Ok, Philip. You want to test fate? You think you can just wander around and find what you’re looking for without planning and research?
So far? Yes.
Here I am posing with the sexiest bookstore in Gainesville, Florida emblazoned on myself, and a cool mural.
But back to El Retiro!
I started to get a little hopeless. Admittedly, it was what a screenwriter might call an “all is lost” moment. This park is five times bigger than Central Park and there are no signs anywhere. How will I ever find this book fair?
I should also mention that I am a master of self-sabotage in all forms, and that extends very mightily towards not asking for help when I need it. I can be desperately lost in a strange, unfamiliar city and my life can depend on asking for directions… and I still won’t! Eventually, it all works out.
A beautiful, bespectacled woman suddenly approaches me, snapping me out of my inner monologue. She begins to speak and I immediately say, “Habla ingles?”
She asked me the same question and we talked over each other for a cute moment.
Bottom line, she was speaking English because she was seeking endorsements for some pseudo-Scientology end of days book she has in her hand. It was written by a “Nobel Prize Winner” who was standing off to side, watching this highway accident. She kept trying to get me to buy the book and when I kept refusing, her last desperate act was to have me pose holding the book next to the author while she snapped a photo. What was the purpose? I don’t care.
Ultimately, she asked if I had an Instagram account. I lied and said I didn’t. But I was smart enough to ask this English speaker where the book fair was.
I bought a book by Pasolini.
Dinner that night was pulpo a la gallega (octopus with potatoes)
I watched a good film by my new German friends Paul and Willy in the Cine Doré and got to meet a wonderful person named Gabriela who listened to my relationship woes and offered sensible advice. She has an excellent command of English because she learned the language in California instead of the U.K. like a crazy person.

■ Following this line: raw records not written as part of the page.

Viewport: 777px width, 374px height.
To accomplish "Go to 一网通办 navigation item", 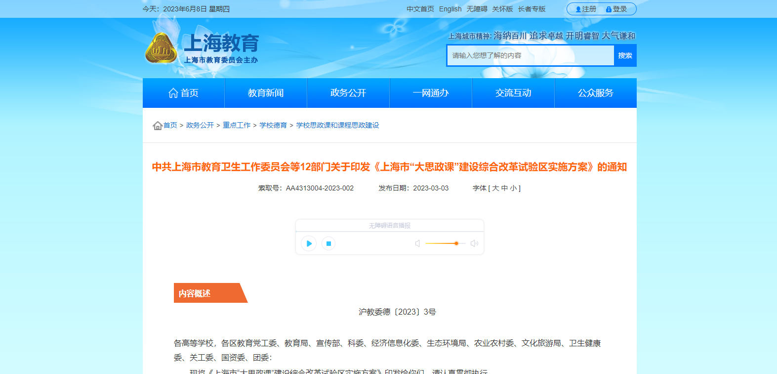I will pyautogui.click(x=431, y=93).
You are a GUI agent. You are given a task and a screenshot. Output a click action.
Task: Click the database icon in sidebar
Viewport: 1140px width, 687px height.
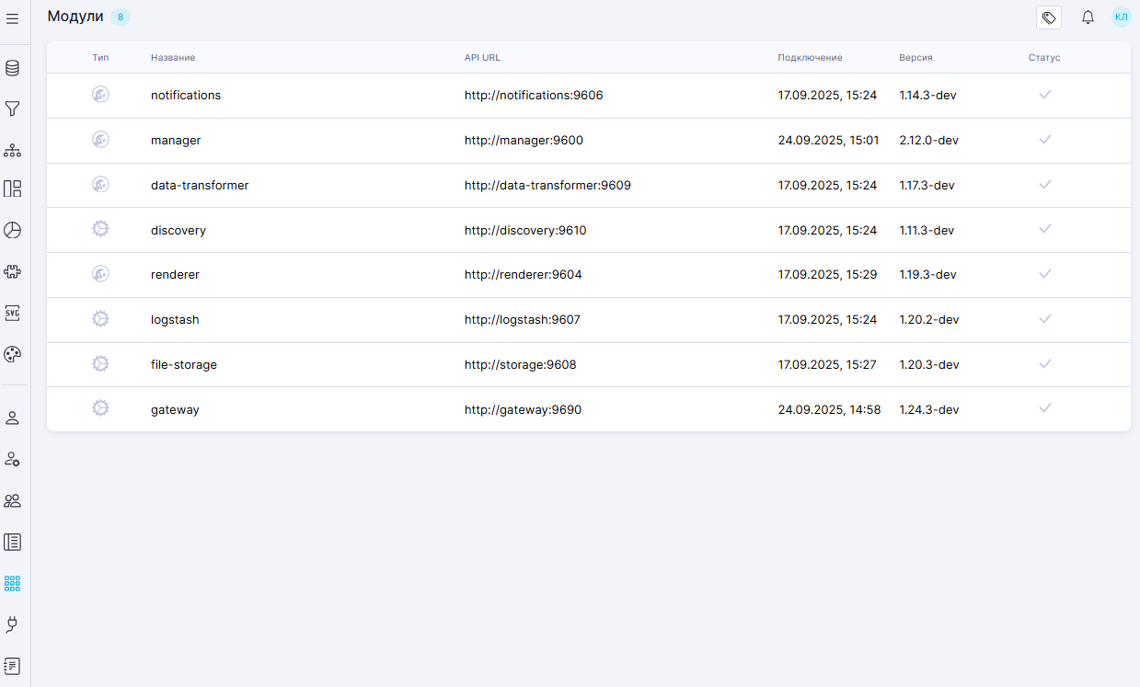(13, 68)
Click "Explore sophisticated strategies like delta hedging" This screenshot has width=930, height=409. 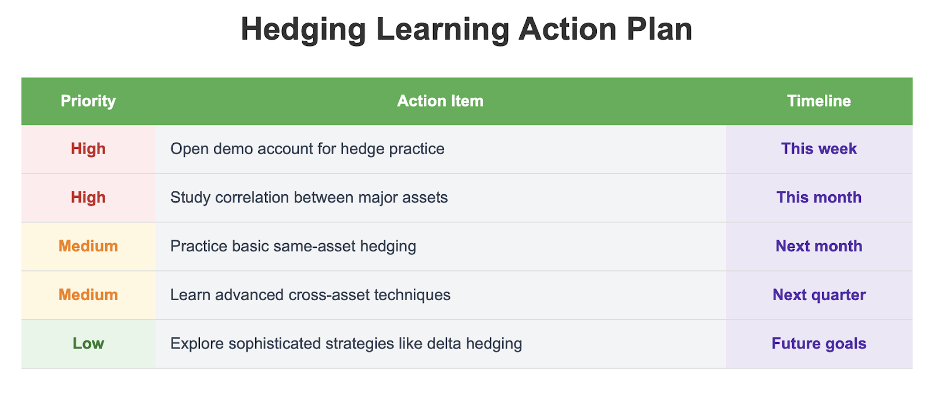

Here she is asking a question, post-screening:
Then it was on to Casa de Campo for a very exciting live flamenco demonstration against a video projection of a documentary about the dance’s application to Spanish political history.
We ate warm empanadas and I remarked the trees looked like Africa. I didn’t understand the words, but the image of Franco in his tomb resonated with me and got me thinking wishfully about my government back in the States. And then I was up late again…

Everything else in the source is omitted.